#### About this task
Output must match the records, character for character.

#### Provided data
---*---

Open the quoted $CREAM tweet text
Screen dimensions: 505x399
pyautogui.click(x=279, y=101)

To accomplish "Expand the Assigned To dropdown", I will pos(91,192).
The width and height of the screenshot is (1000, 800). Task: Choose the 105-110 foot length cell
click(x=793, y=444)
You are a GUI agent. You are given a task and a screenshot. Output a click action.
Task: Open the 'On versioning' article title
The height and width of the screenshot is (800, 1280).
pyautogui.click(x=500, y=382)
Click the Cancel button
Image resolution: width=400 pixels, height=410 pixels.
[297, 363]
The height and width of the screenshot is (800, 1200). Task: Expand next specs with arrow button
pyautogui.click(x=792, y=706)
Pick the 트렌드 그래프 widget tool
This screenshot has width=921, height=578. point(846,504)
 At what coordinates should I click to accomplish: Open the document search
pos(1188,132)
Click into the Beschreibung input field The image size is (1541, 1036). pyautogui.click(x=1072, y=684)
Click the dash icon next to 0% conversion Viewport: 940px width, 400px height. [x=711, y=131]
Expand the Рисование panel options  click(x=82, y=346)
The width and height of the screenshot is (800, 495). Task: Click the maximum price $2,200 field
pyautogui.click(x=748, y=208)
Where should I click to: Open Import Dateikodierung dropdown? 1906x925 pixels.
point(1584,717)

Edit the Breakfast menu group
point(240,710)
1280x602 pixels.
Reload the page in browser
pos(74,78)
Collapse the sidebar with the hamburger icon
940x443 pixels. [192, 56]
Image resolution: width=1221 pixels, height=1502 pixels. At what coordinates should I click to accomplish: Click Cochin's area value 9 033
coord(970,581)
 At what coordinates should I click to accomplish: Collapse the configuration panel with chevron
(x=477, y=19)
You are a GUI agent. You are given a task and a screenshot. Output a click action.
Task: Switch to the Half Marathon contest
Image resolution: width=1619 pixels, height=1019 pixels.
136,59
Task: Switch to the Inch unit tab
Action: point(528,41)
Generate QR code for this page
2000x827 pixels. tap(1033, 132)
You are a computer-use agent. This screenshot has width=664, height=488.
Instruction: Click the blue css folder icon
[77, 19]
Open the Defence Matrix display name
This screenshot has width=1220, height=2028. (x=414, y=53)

---*---

#### Response to this exercise
Open the quoted $CREAM tweet text
Screen dimensions: 505x399
pyautogui.click(x=279, y=101)

To accomplish "Expand the Assigned To dropdown", I will pos(91,192).
The width and height of the screenshot is (1000, 800). Task: Choose the 105-110 foot length cell
click(x=793, y=444)
You are a GUI agent. You are given a task and a screenshot. Output a click action.
Task: Open the 'On versioning' article title
The height and width of the screenshot is (800, 1280).
pyautogui.click(x=500, y=382)
Click the Cancel button
Image resolution: width=400 pixels, height=410 pixels.
[297, 363]
The height and width of the screenshot is (800, 1200). Task: Expand next specs with arrow button
pyautogui.click(x=792, y=706)
Pick the 트렌드 그래프 widget tool
This screenshot has width=921, height=578. point(846,504)
 At what coordinates should I click to accomplish: Open the document search
pos(1188,132)
Click into the Beschreibung input field The image size is (1541, 1036). pyautogui.click(x=1072, y=684)
Click the dash icon next to 0% conversion Viewport: 940px width, 400px height. [x=711, y=131]
Expand the Рисование panel options  click(x=82, y=346)
The width and height of the screenshot is (800, 495). Task: Click the maximum price $2,200 field
pyautogui.click(x=748, y=208)
Where should I click to: Open Import Dateikodierung dropdown? 1906x925 pixels.
point(1584,717)

Edit the Breakfast menu group
point(240,710)
1280x602 pixels.
Reload the page in browser
pos(74,78)
Collapse the sidebar with the hamburger icon
940x443 pixels. [192, 56]
Image resolution: width=1221 pixels, height=1502 pixels. At what coordinates should I click to accomplish: Click Cochin's area value 9 033
coord(970,581)
 At what coordinates should I click to accomplish: Collapse the configuration panel with chevron
(x=477, y=19)
You are a GUI agent. You are given a task and a screenshot. Output a click action.
Task: Switch to the Half Marathon contest
Image resolution: width=1619 pixels, height=1019 pixels.
136,59
Task: Switch to the Inch unit tab
Action: point(528,41)
Generate QR code for this page
2000x827 pixels. tap(1033, 132)
You are a computer-use agent. This screenshot has width=664, height=488.
Instruction: Click the blue css folder icon
[77, 19]
Open the Defence Matrix display name
This screenshot has width=1220, height=2028. (x=414, y=53)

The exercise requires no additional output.